Central limit Theorem

Overview

This is good markdown for a very important theorm of STATISTICAL INFERENCE recognized as Central Limit Theorem.

In this project we will investigate the exponential distribution in R and compare it with the Central Limit Theorem.

The exponential distribution can be simulated in R with rexp(n, lambda) where lambda is the rate parameter.
The mean of exponential distribution is 1/lambda and the standard deviation is also 1/lambda. Set lambda = 0.2 for all of the simulations.
We will investigate the distribution of averages of 40 exponentials. Note that you will need to do a thousand simulations.

Simulations

As mentioned above we create a simulation of exponantial distribution with 1000 times and evry time we take average of 40 points generated from exponantial distribution.

rexp(n, lambda) is funtion we use to generate data and take 1000 simulation and store it in variable average.

## we set the seed for reproduce same points every time
library(ggplot2)
set.seed(42)

lambda <- 0.2
n <- 40
average <- NULL
for(i in 1:1000)
    average <- c(average, mean(rexp(n, lambda)))

Genrated data

We should take a look of data we generate from rexp function .for a better graph distribution we take 1000 observations

qplot(rexp(1000, lambda),geom="density")

Theorm

CENTRAL LIMIT THEOREM

The Central Limit Theorem states that the sampling distribution of the sampling means approaches a normal distribution as the sample size gets larger — no matter what the shape of the population distribution. This fact holds especially true for sample sizes over 30. All this is saying is that as you take more samples, especially large ones, your graph of the sample means will look more like a normal distribution.
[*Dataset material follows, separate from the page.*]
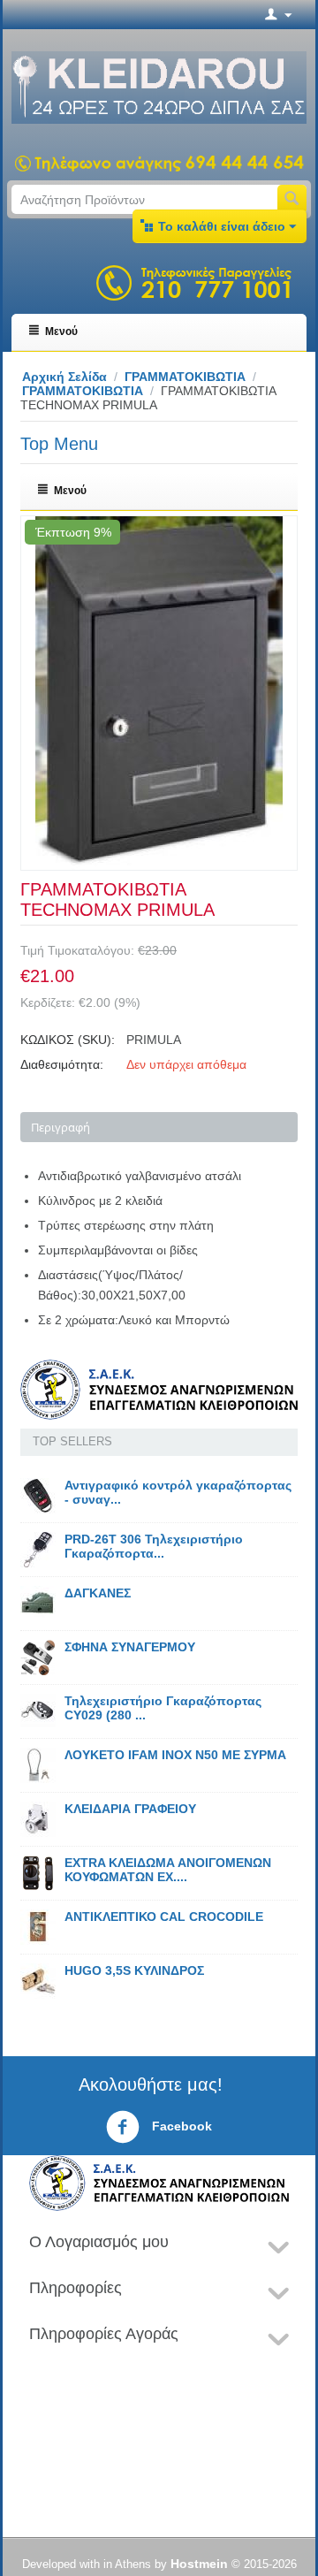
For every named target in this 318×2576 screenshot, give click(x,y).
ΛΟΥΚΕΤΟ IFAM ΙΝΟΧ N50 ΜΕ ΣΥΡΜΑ (175, 1755)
Sample Mean versus Theoretical Mean

theo_mean<-1/lambda

Theoretical mean of distribution: 5

sample_mean<-mean(average)

Sample mean of distribution: 4.9865083

Sample Variance versus Theoretical Variance

thvar<-(lambda * sqrt(n)) ^ -2

Theoretical variance of distribution : 0.625

samvar<-var(average)

Sample variance of distribution : 0.6344405

Again it can be seen that both the theoretical as well as sample variance are approximately same with a very small difference between them.

Visualize Our Results

We make a plot to show the distribution of sample and compare the mean with population mean.

dfRowMeans<-data.frame(average) # convert to data.frame for ggplot
mp<-ggplot(dfRowMeans,aes(x=average))
mp<-mp+geom_histogram(binwidth = lambda,fill="green",color="black",aes(y = ..density..))
mp<-mp + labs(title="Density of 40 Numbers from Exponential Distribution", x="Mean of 40 Selections", y="Density")
mp<-mp + geom_vline(xintercept=sample_mean,size=1.0, color="black") # add a line for the actual mean
mp<-mp + stat_function(fun=dnorm,args=list(mean=sample_mean, sd=sqrt(samvar)),color = "blue", size = 1.0)
mp<-mp + geom_vline(xintercept=theo_mean,size=1.0,color="yellow",linetype = "longdash")
mp<-mp + stat_function(fun=dnorm,args=list(mean=theo_mean, sd=sqrt(thvar)),color = "red", size = 1.0)
mp

As we can see according to central limit theorem distribution of mean of sample means are apporximately normal as stated in the theorem.No matter what is the distribution of data as our data has exponentail distribution.
In the graph we can also sean that our sample mean and population mean are almost same.
As we can see our red and blue density curve line are almost overlapping so we can say that our variances of mean of samples and population varince are also comparable as we see the values before.